- **Task to carry out**: Carry on the passage about scheduling exercises before their deadlines to maximize points, picking up right after its final sentence.

- **Provided passage**:
·····

Compute the schedule which gives the maximum number of points

Here is the problem statement. Let $$E_1,...,E_n$$ be a set of $$n$$ exercises, each taking 1 day to solve, and suppose we have $$n$$ days available to solve the exercises. Each exercise $$E_i$$ has a deadline $$D[i]$$ associated to it, which is an integer in the range $$0...n - 1$$. Each exercise $$E_i$$ must either be solved on a day $$d$$ with $$d \leq D[i]$$ (so that it meets its deadline) or it should not be solved at all. When we solve exercise $$E_i$$, we receive $$P[i]$$ points. The goal is to compute a schedule for solving exercises such that the total number of points scored is maximised.

To solve the problem I follow a greedy strategy. Working backwards, starting from day $$n$$, I choose the exercise with the maximum number of points achievable whose deadline has not passed yet and decrement $$n$$ by one, then find the next exercise with the maximum number of points whose deadline has not passed yet and so on.

We prove this strategy results in an optimal solution. Let $$d$$ be the current day and $$s^*$$ be the exercise which gives the most points whose deadline has not passed yet, so $$D[s^*] \geq d$$. Let $$OPT$$ be the optimum solution, i.e. the maximum number of points achievable. We consider two cases. The first being that $$s^*$$ is in the optimum solution $$OPT$$. In this case we are done. Now, we consider the case where $$s^*$$ is not in the optimum solution $$OPT$$. Let $$s'$$ be different from $$s^*$$ and $$s' \in OPT$$. Now we replace $$s'$$ with $$s^*$$ to construct another solution $$OPT^*$$:

$$OPT^* = OPT - P[s'] + P[s^*]$$

Then, since $$P[s'] \leq P[s^*]$$ we have that:

$$OPT^* \geq OPT$$

And so by choosing exercise $$s^*$$ instead of $$s'$$ we can improve the solution $$OPT$$ to $$OPT^*$$, contradicting the fact that $$OPT$$ is optimal. And so $$OPT$$ must contain exercise $$s^*$$. This concludes the proof.

Now, what could possible alternative approaches be to solving this problem? For example, a solution using the greedy stays ahead approach would be welcome or another variant of the cut and paste method. Also, if there are any errors with the reasoning it would be appreciated if these are pointed out :).

I have implemented a backtracking algorithm as well as the greedy algorithm and found the solutions coincide so it has been experimentally verified that the greedy strategy works. However I would like to know for sure that it does, which is why I asked the question.

Other greedy strategies, such as starting from day one and choosing the exercise which gives the maximum number of points whose deadline has not passed yet gives suboptimal solutions. Counter examples can readily be found.

·····

- **Listing**:
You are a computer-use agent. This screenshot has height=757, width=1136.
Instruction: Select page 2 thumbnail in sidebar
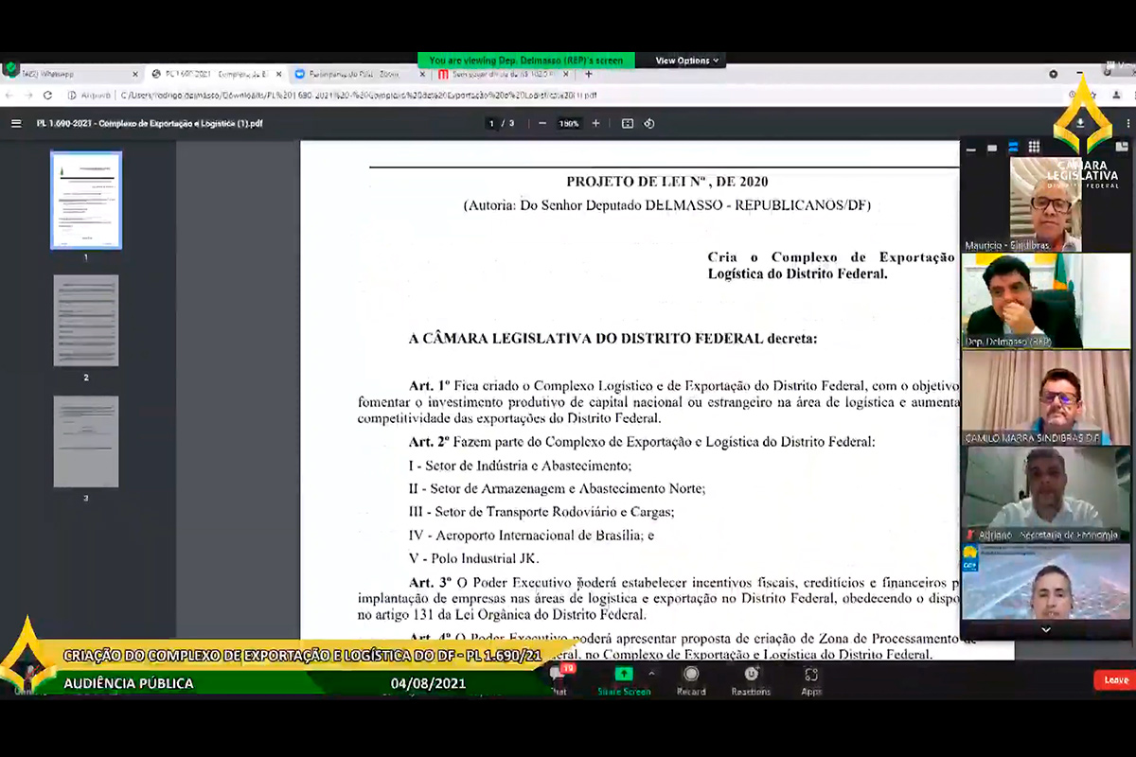point(86,321)
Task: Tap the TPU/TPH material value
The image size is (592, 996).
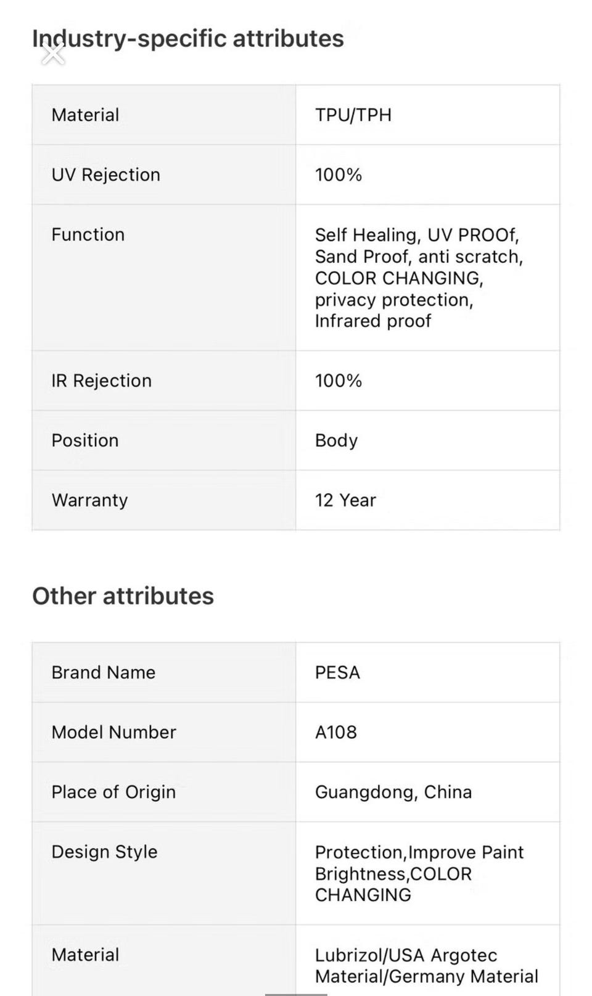Action: pyautogui.click(x=353, y=115)
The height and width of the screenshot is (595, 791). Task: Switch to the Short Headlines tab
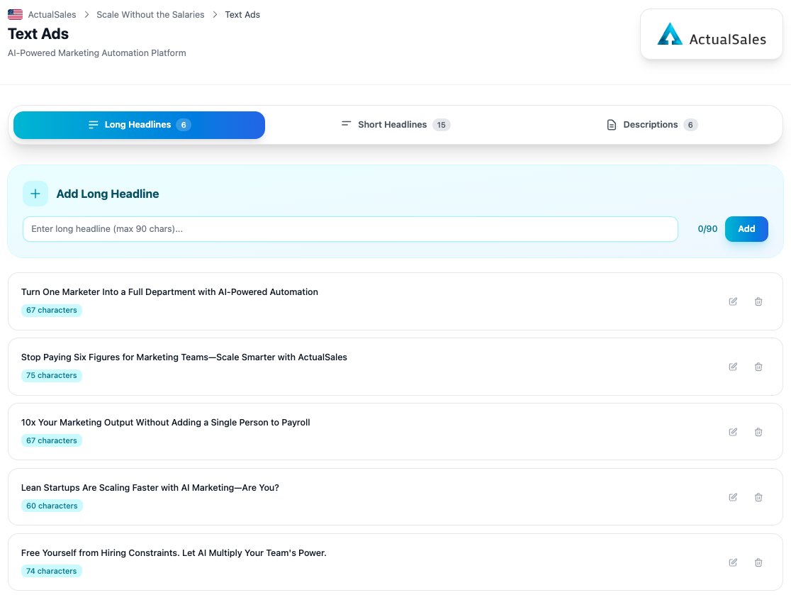click(x=395, y=124)

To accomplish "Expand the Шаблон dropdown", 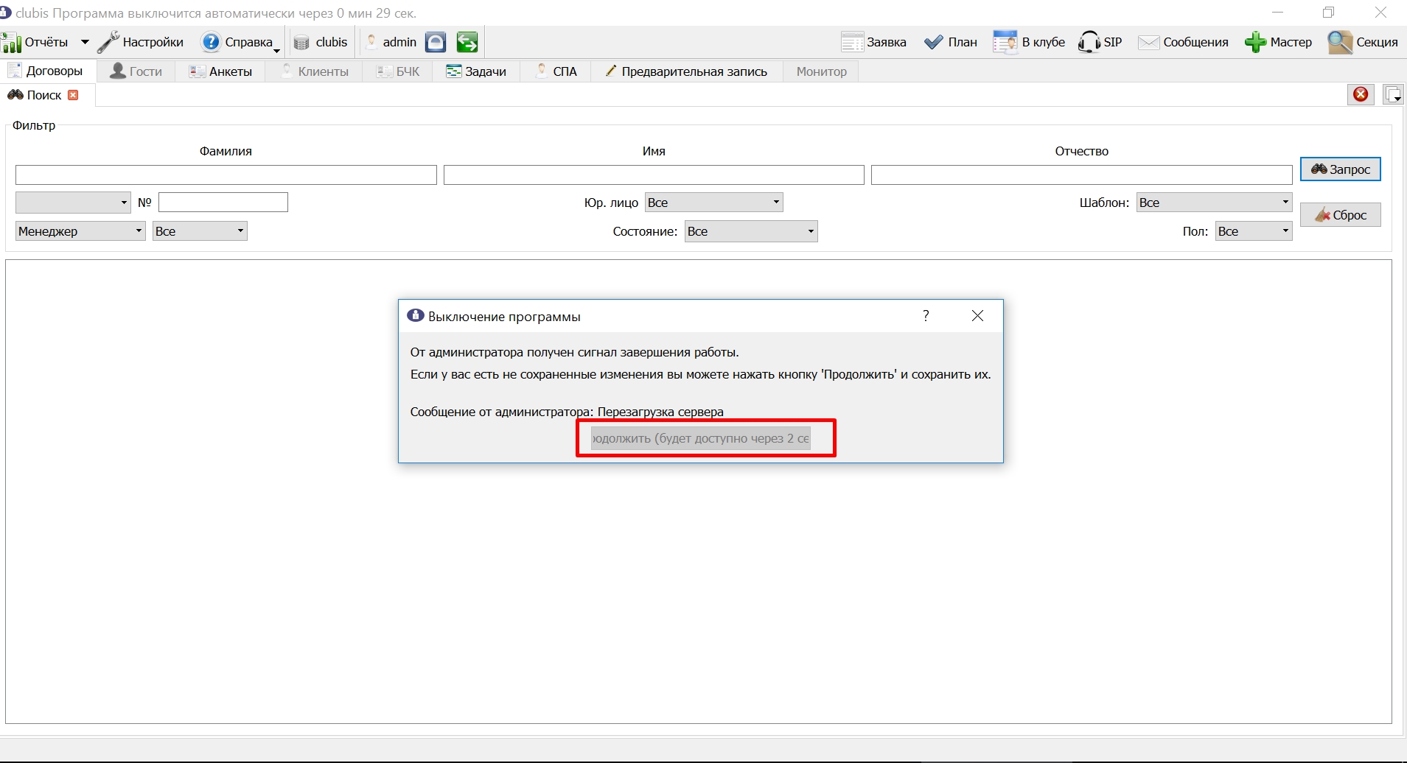I will (1214, 203).
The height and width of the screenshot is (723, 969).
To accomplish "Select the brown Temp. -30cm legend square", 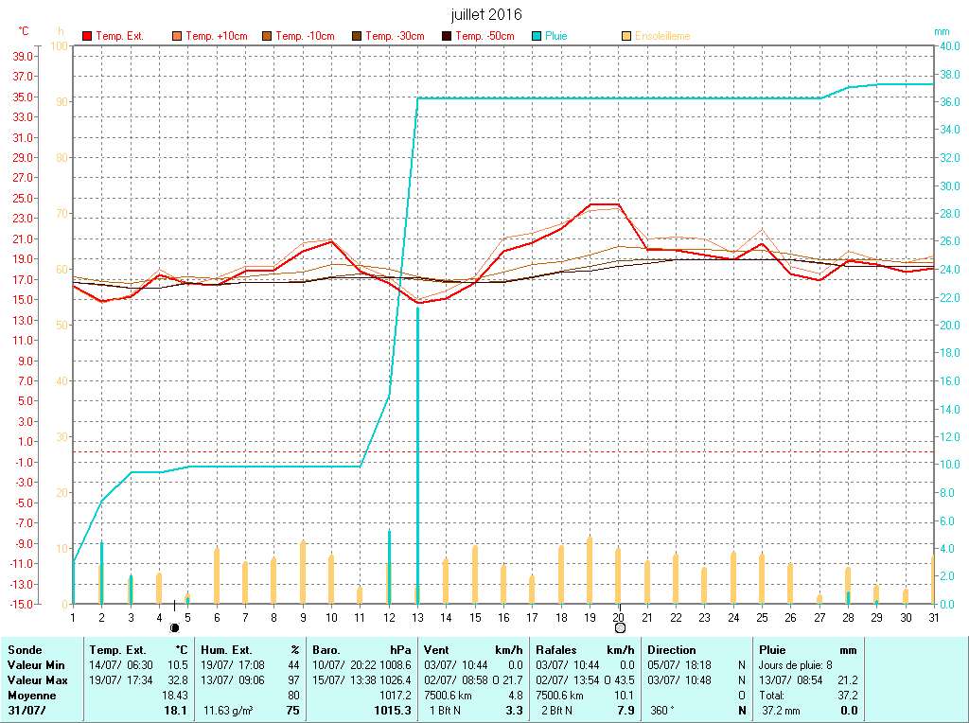I will [x=357, y=36].
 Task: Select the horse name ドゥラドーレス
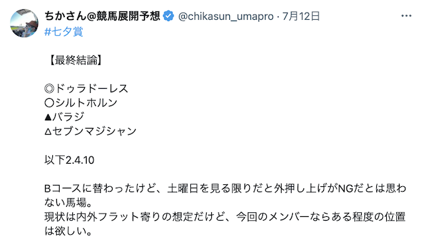click(91, 88)

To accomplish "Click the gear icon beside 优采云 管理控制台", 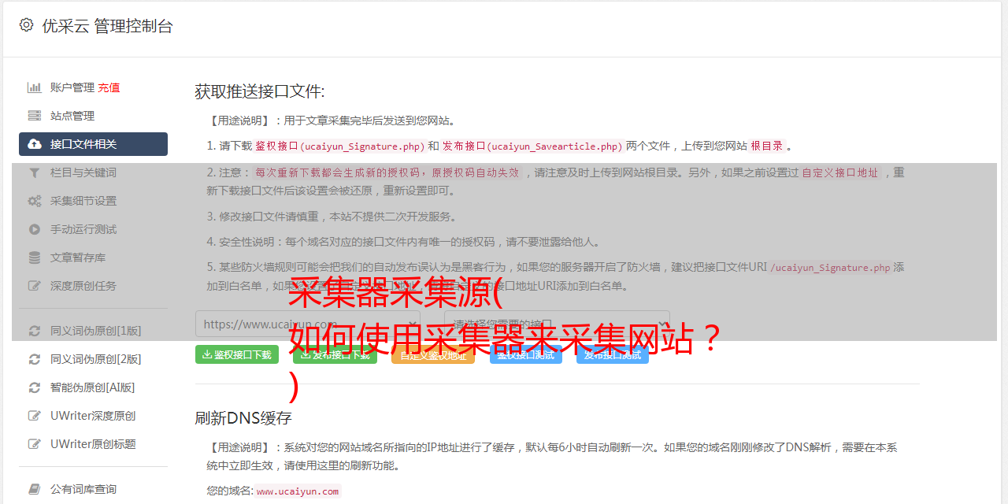I will tap(26, 25).
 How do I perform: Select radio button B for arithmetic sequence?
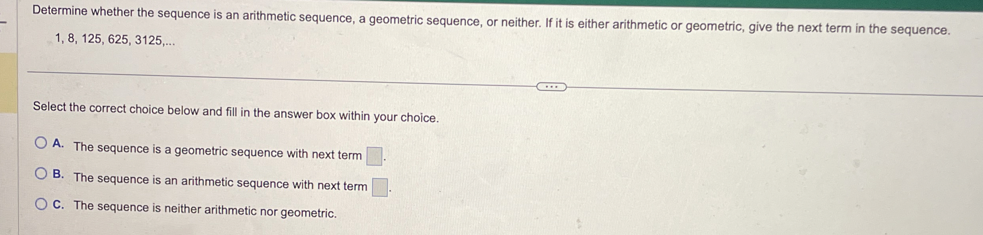point(41,173)
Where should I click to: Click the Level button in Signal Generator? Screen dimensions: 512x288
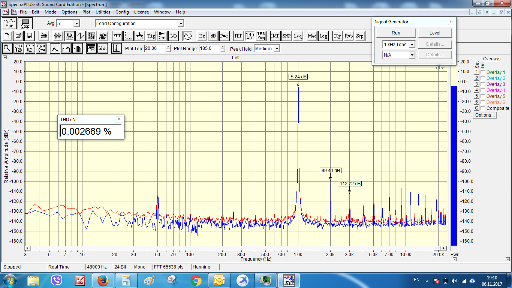click(x=435, y=33)
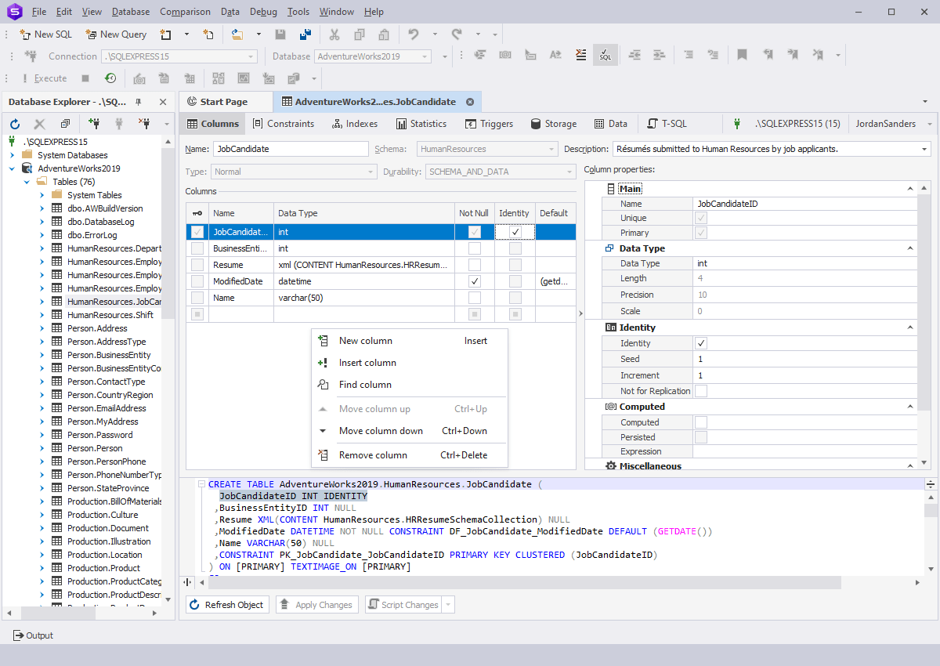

·····

- **The response**:
For those who are interested the pseudocode for the greedy algorithm is given below:

func(D[], P[]) {

n = D.size();

vis[];

for(int i = 0; i < n; i++)
vis[i] = false;

maxPoints = 0;

for(int d = n - 1; d >= 0; d--) {
points = 0;
index = -1;
for(int i = 0; i < n; i++) {
if(D[i] >= d and vis[i] == false) {
if(P[i] >= points) {
index = i;
points = P[i];
}
}
}
if(index != -1)
vis[index] = true;
maxPoints = maxPoints + points;
}

return maxPoints;
}



This problem comes from an algorithms course: https://www.win.tue.nl/~kbuchin/teaching/2IL15/

The problem set itself can be found at: https://www.win.tue.nl/~kbuchin/teaching/2IL15/Homework/hw-A1.pdf

The author of the problem set is Kevin Buchin.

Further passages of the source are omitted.